Published in final edited form as: Public Health Genomics. 2020 Feb 18;23(1-2):69–76. doi: 10.1159/000505632

Research participants’ attitudes towards receiving information on genetic susceptibility to arsenic toxicity in rural Bangladesh

Lizeth I Tamayo 1, Alauddin Ahmed 2, Hasan Shahria 2, Rabiul Hasan 2, Golam Sarwar 2, HEM Mahbubul Eunus 2, Hannah Lin 1, Habibul Ahsan 1,3,4,5, Brandon L Pierce 1,3,4
PMCID: PMC7605079  NIHMSID: NIHMS1069070  PMID: 32069464

Abstract

Background:

In genetics research, it has become common practice for researchers to consider returning genetic information to participants who wish to receive it. Research participants in lower resource settings may have barriers or competing interests that reduce the benefit or relevance of such information. Thus, the decision to return genetic information in these settings may involve special considerations of participants’ interests and preferences. In this project, our goal was to assess Bangladeshi research participants’ attitudes towards receiving information regarding genetic susceptibility to the effects of arsenic in drinking water, a serious environmental health concern in Bangladesh and other countries.

Methods:

We administered a short questionnaire to 200 individuals participating in the Health Effects of Arsenic Longitudinal Study. Associations between survey responses and participant characteristics were estimated using logistic regression.

Results:

100% of our participants were interested in receiving information regarding their genetic susceptibility to arsenic toxicities, and 91% indicated that being at increased genetic risk would motivate them to make efforts to reduce their exposure. Lower levels of education showed evidence of association with less concern regarding the health effects of arsenic and lower levels of motivation to reduce exposure in response to genetic information.

Conclusions:

Research participants in this low resource setting appeared interested in receiving information on their genetic susceptibility to arsenic toxicity and motivated to reduce exposure in response to such information. Additional research is needed to understand how best to communicate genetic information in this population and assess the impact of such information individuals’ behaviors and health.

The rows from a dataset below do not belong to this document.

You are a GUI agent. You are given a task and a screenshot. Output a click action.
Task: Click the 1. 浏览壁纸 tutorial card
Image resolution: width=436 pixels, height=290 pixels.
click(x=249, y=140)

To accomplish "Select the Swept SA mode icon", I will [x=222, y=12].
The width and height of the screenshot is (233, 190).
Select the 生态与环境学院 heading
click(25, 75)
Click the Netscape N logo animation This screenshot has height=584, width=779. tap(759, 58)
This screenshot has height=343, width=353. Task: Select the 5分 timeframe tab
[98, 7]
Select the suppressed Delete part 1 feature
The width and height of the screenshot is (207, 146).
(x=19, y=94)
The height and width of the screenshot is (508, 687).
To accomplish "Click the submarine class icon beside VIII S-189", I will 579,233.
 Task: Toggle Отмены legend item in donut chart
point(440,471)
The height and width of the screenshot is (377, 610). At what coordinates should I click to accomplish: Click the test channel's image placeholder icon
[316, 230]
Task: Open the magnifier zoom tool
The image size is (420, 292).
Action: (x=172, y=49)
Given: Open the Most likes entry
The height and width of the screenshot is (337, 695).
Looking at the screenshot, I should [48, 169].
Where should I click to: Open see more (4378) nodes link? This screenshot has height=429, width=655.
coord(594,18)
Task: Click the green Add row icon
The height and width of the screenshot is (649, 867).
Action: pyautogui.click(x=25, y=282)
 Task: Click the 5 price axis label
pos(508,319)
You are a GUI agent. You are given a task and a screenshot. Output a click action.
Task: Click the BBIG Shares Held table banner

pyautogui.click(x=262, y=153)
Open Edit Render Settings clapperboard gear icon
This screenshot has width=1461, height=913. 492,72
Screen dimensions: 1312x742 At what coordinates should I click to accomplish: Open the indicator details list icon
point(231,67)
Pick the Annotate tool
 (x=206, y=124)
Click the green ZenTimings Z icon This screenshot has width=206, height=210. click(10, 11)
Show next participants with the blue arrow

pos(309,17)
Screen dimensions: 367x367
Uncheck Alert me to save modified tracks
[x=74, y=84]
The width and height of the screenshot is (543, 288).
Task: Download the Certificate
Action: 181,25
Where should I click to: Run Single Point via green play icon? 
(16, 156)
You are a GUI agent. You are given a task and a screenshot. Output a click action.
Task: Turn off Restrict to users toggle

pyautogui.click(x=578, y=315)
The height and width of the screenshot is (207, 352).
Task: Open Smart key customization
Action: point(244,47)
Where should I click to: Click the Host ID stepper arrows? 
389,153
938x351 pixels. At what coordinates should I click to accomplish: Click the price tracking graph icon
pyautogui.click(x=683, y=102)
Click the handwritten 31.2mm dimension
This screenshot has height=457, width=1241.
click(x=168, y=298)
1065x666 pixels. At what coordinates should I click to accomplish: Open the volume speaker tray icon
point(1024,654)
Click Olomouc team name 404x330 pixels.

Keywords: Arsenic, Environmental risk factors, ethics of genetic research, return of genetic results

Introduction

Returning genetic results to research participants has become a topic of debate in recent years [13] due in part to increasing availability of whole-genome genotyping and sequencing data and an improved understanding of genetic causes of disease. Whole-genome sequencing data can contain information relevant to the health care of a research participant, although not necessarily relevant to the research questions; this has been termed “incidental findings”. There is a growing consensus that researchers should offer to return such “incidental findings” to research participants, [4]. Groups such as the American College of Medical Genetics (ACMG) have provided recommendations regarding which genes and variants should be considered “medically relevant” and offered to participants as a part of incidental findings [5].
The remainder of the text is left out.